The use of such conventional passenger side airbags is known to create a risk of injury of small children and infants as well as out of position vehicle occupants. Regulations and standards have been established along with numerous safety tests to insure the deployment of an airbag can either avoid or minimize a risk of injury.
The most common solutions require the use of weight, size or location sensors that signal a processor to control the rate at which inflation gas is provided by the inflator dependent upon the size and the position of the gas is provided by the inflator dependent upon the size and the position of the vehicle occupant. These sensors are costly and very sophisticated and require a very high degree of reliability to insure they function over the life of a vehicle.
To date none of the systems commonly used can accommodate the deployment of an airbag towards an infant in an infant seat facing the rear of a vehicle in the front seat of a vehicle. Accordingly all vehicle manufacturers provide warnings against such an occurrence.

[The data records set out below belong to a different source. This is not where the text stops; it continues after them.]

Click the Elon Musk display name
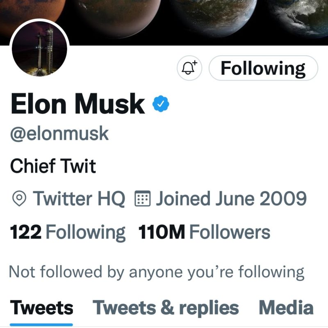The image size is (328, 328). point(77,105)
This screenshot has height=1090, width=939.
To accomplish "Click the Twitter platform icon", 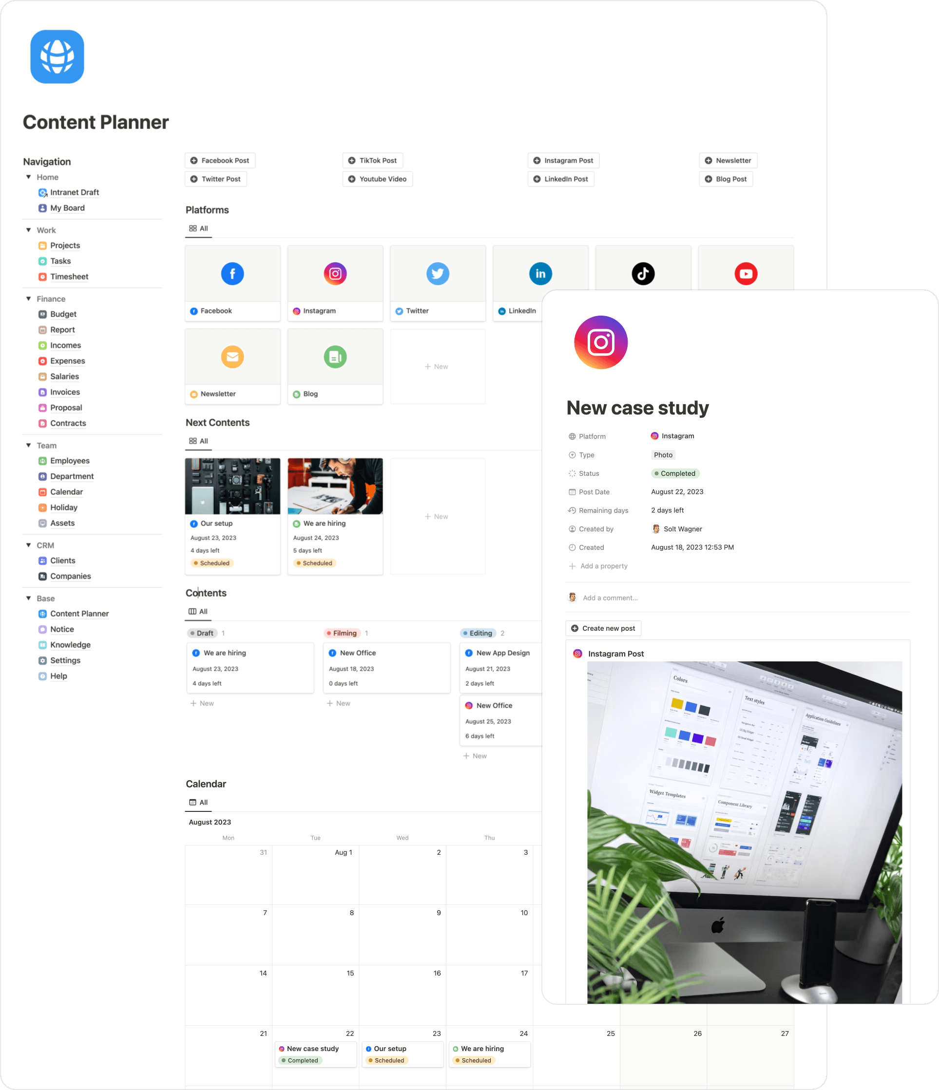I will click(437, 273).
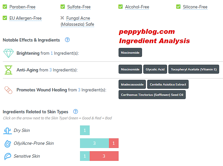Click the Sensitive Skin feather icon
223x166 pixels.
click(x=7, y=156)
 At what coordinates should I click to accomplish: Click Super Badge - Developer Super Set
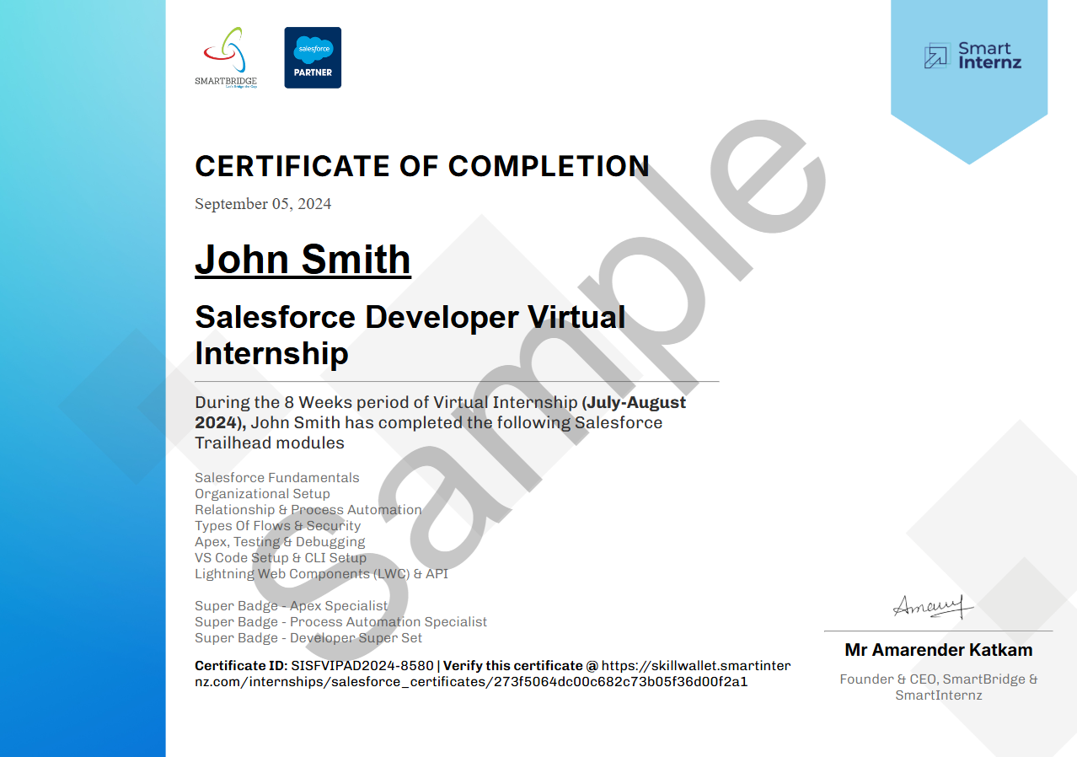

With reference to prior art FIG. 14, it has been proposed that an airbag 200a be formed with spaced apart lobes 340a, 340b, separated by a groove or space 360. When this airbag 200a is inflated, it will take the shape shown in which the space or groove 360 is positioned in front of the normally seated vehicle occupant 220, thereby avoiding contact with the vehicle occupant's head. The airbag-occupant loading is primarily between the lateral lobes 340a, 340b in relation to the right and left sides of the vehicle occupant's torso and the right and left shoulders of the vehicle occupant 220. The impact is lessened if the vehicle occupant 220 is out of position relative to the center of the seat 240 or the seat back 260 at the beginning of airbag deployment.
In the United States of America the National Highway Transportation Safety Administration test criteria of a 1 year old, a 3 year old, a 6 year old; a 105 pound female (5th percentile) are each considered sufficiently different to warrant separated criteria for airbag deployment beyond that of a normal size and weight adult vehicle occupant. Similarly, pregnant women have unique requirements to insure survivability of the infant they are carrying. These and other factors make the design and construction of such safety devices very complex while no other device other than the seatbelt is credited with saving more lives and minimizing the occurrence of serious injury.
It is a primary objective of the vehicle occupant safety restraints industry to provide vehicle occupant restraint devices with a maximum range of safety for the greatest number of potential uses at the highest possibility reliability while still being affordably priced. In science and engineering a constant truth is that “simplicity leads to reliability”. The trend toward complex sensors and controls increases the number of components, which inherently leads to increasing the risk of a component malfunction that reduces the overall reliability. To avoid this problem engineers are forced to design in redundancy, which further drives up cost.